[Entries for locating elements and text]
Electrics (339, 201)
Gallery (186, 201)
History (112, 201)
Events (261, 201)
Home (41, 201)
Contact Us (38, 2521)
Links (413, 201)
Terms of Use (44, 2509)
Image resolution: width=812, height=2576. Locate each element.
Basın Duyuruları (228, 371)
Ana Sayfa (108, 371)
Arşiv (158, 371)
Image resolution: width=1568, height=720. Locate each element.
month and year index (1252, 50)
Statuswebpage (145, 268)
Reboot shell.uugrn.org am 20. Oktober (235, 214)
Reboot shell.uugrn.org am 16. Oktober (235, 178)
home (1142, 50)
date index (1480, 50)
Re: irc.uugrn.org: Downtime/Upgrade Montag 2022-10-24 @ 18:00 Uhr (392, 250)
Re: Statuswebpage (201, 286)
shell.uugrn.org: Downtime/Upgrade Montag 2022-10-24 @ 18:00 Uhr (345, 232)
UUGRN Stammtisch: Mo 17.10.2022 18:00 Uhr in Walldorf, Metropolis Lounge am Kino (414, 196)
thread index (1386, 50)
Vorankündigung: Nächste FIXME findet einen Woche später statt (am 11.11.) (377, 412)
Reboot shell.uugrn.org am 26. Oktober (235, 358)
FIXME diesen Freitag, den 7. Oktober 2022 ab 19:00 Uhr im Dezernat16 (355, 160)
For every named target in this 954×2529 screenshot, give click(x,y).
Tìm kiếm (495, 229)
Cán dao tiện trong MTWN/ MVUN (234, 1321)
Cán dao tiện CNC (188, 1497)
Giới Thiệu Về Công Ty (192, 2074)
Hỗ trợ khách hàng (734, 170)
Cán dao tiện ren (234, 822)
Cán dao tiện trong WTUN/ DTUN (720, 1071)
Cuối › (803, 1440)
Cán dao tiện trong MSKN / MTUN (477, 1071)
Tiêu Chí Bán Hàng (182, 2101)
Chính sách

→ The task
Present the stretch of records from the line containing "shell.uugrn.org: Downtime/Upgrade Montag" through the end of the records as a numbered list, leaving out any blank lines.

→ In response
1. shell.uugrn.org: Downtime/Upgrade Montag 2022-10-24 @ 18:00 Uhr (345, 232)
2. UUGRN Stammtisch: Mo 17.10.2022 18:00 Uhr in Walldorf, Metropolis Lounge am Kino (414, 196)
3. thread index (1386, 50)
4. Vorankündigung: Nächste FIXME findet einen Woche später statt (am 11.11.) (377, 412)
5. Reboot shell.uugrn.org am 26. Oktober (235, 358)
6. FIXME diesen Freitag, den 7. Oktober 2022 ab 19:00 Uhr im Dezernat16 (355, 160)
7. For every named target in this 954×2529 screenshot, give click(x,y).
8. Tìm kiếm (495, 229)
9. Cán dao tiện trong MTWN/ MVUN (234, 1321)
10. Cán dao tiện CNC (188, 1497)
11. Giới Thiệu Về Công Ty (192, 2074)
12. Hỗ trợ khách hàng (734, 170)
13. Cán dao tiện ren (234, 822)
14. Cán dao tiện trong WTUN/ DTUN (720, 1071)
15. Cuối › (803, 1440)
16. Cán dao tiện trong MSKN / MTUN (477, 1071)
17. Tiêu Chí Bán Hàng (182, 2101)
18. Chính sách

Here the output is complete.